## Task directions
Retype, without alteration, each line from the line containing "Movies-to-View (203, 144)" to the final line of the records.

## Source records
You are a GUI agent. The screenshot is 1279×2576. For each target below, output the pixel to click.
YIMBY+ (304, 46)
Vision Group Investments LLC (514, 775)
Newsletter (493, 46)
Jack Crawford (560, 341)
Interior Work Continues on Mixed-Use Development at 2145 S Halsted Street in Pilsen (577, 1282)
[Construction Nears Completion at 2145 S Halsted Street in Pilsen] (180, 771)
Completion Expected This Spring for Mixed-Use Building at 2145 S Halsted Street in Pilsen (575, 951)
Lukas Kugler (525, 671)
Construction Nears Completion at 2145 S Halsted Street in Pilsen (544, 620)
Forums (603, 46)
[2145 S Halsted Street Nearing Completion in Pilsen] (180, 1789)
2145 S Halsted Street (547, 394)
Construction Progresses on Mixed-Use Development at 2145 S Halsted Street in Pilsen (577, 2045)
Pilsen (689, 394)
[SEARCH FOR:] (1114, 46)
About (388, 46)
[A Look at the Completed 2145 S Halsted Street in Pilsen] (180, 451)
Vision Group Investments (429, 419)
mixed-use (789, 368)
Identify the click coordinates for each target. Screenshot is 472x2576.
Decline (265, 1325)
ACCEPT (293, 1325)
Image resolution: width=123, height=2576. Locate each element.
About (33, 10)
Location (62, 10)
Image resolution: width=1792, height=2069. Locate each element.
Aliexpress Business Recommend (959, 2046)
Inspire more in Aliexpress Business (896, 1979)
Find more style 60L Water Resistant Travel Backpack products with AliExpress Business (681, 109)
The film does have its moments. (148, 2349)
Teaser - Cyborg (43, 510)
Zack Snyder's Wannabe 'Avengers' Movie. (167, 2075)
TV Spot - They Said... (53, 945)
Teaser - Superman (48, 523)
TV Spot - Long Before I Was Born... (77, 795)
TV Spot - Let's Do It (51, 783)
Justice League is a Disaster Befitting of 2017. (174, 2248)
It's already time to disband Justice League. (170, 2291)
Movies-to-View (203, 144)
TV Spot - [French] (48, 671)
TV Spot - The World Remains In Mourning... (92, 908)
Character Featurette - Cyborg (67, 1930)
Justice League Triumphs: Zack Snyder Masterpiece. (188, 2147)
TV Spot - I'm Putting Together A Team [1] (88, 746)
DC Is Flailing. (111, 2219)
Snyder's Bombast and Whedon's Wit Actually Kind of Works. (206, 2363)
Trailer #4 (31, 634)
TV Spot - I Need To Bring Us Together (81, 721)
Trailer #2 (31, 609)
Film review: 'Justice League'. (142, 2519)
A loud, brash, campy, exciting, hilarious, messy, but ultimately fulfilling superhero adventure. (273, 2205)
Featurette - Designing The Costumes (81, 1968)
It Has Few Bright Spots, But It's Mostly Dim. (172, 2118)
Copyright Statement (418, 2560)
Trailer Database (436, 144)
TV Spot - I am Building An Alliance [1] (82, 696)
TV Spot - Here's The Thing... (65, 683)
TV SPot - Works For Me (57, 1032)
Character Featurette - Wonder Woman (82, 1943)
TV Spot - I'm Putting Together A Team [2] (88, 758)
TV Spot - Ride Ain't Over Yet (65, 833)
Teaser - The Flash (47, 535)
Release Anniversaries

## Your response
Movies-to-View (203, 144)
TV Spot - [French] (48, 671)
TV Spot - The World Remains In Mourning... (92, 908)
Character Featurette - Cyborg (67, 1930)
Justice League Triumphs: Zack Snyder Masterpiece. (188, 2147)
TV Spot - I'm Putting Together A Team [1] (88, 746)
DC Is Flailing. (111, 2219)
Snyder's Bombast and Whedon's Wit Actually Kind of Works. (206, 2363)
Trailer #4 (31, 634)
TV Spot - I Need To Bring Us Together (81, 721)
Trailer #2 (31, 609)
Film review: 'Justice League'. (142, 2519)
A loud, brash, campy, exciting, hilarious, messy, but ultimately fulfilling superhero adventure. (273, 2205)
Featurette - Designing The Costumes (81, 1968)
It Has Few Bright Spots, But It's Mostly Dim. (172, 2118)
Copyright Statement (418, 2560)
Trailer Database (436, 144)
TV Spot - I am Building An Alliance [1] (82, 696)
TV Spot - Here's The Thing... (65, 683)
TV SPot - Works For Me (57, 1032)
Character Featurette - Wonder Woman (82, 1943)
TV Spot - I'm Putting Together A Team [2] (88, 758)
TV Spot - Ride Ain't Over Yet (65, 833)
Teaser - The Flash (47, 535)
Release Anniversaries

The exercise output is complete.